- _Try it_
Exactly reproduce each of the entries shown below.

BEGIN

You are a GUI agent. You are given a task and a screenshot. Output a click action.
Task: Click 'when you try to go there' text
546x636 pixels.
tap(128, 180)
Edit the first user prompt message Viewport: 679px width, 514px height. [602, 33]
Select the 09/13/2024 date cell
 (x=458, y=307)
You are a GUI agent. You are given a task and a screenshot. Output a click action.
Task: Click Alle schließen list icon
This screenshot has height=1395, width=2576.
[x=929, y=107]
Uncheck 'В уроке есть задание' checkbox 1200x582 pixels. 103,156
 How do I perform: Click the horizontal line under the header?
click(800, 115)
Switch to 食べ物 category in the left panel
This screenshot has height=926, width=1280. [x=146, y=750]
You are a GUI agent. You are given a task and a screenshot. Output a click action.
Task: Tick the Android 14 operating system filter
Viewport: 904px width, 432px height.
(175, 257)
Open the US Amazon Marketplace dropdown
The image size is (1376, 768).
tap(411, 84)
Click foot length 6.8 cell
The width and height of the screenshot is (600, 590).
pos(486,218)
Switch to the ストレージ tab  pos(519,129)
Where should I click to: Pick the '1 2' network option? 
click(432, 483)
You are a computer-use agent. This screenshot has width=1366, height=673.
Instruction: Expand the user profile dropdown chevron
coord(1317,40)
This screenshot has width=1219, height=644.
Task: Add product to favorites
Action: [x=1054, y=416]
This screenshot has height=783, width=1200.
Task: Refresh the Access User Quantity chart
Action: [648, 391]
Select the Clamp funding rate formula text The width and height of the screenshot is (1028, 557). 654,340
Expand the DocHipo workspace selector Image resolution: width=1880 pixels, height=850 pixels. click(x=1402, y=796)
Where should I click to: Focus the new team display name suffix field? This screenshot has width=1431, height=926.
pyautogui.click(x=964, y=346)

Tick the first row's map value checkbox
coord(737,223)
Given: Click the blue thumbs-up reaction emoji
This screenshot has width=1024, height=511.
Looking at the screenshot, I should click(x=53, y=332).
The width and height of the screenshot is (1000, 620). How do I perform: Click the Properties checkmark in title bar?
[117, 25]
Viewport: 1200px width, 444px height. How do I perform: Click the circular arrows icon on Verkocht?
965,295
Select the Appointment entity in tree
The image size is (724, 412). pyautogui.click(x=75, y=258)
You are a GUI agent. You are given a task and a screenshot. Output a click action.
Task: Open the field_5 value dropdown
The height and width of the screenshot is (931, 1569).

END

- _Problem solution_
You are a GUI agent. You are given a task and a screenshot. Output a click action.
Task: Click 'when you try to go there' text
546x636 pixels.
tap(128, 180)
Edit the first user prompt message Viewport: 679px width, 514px height. [602, 33]
Select the 09/13/2024 date cell
 (x=458, y=307)
You are a GUI agent. You are given a task and a screenshot. Output a click action.
Task: Click Alle schließen list icon
This screenshot has height=1395, width=2576.
[x=929, y=107]
Uncheck 'В уроке есть задание' checkbox 1200x582 pixels. 103,156
 How do I perform: Click the horizontal line under the header?
click(800, 115)
Switch to 食べ物 category in the left panel
This screenshot has height=926, width=1280. [x=146, y=750]
You are a GUI agent. You are given a task and a screenshot. Output a click action.
Task: Tick the Android 14 operating system filter
Viewport: 904px width, 432px height.
(175, 257)
Open the US Amazon Marketplace dropdown
The image size is (1376, 768).
tap(411, 84)
Click foot length 6.8 cell
The width and height of the screenshot is (600, 590).
pos(486,218)
Switch to the ストレージ tab  pos(519,129)
Where should I click to: Pick the '1 2' network option? 
click(432, 483)
You are a computer-use agent. This screenshot has width=1366, height=673.
Instruction: Expand the user profile dropdown chevron
coord(1317,40)
This screenshot has width=1219, height=644.
Task: Add product to favorites
Action: [x=1054, y=416]
This screenshot has height=783, width=1200.
Task: Refresh the Access User Quantity chart
Action: [648, 391]
Select the Clamp funding rate formula text The width and height of the screenshot is (1028, 557). 654,340
Expand the DocHipo workspace selector Image resolution: width=1880 pixels, height=850 pixels. click(x=1402, y=796)
Where should I click to: Focus the new team display name suffix field? This screenshot has width=1431, height=926.
pyautogui.click(x=964, y=346)

Tick the first row's map value checkbox
coord(737,223)
Given: Click the blue thumbs-up reaction emoji
This screenshot has width=1024, height=511.
Looking at the screenshot, I should click(x=53, y=332).
The width and height of the screenshot is (1000, 620). How do I perform: Click the Properties checkmark in title bar?
[117, 25]
Viewport: 1200px width, 444px height. How do I perform: Click the circular arrows icon on Verkocht?
965,295
Select the Appointment entity in tree
The image size is (724, 412). pyautogui.click(x=75, y=258)
You are a GUI agent. You are given a task and a screenshot. Output a click action.
Task: Open the field_5 value dropdown
The height and width of the screenshot is (931, 1569).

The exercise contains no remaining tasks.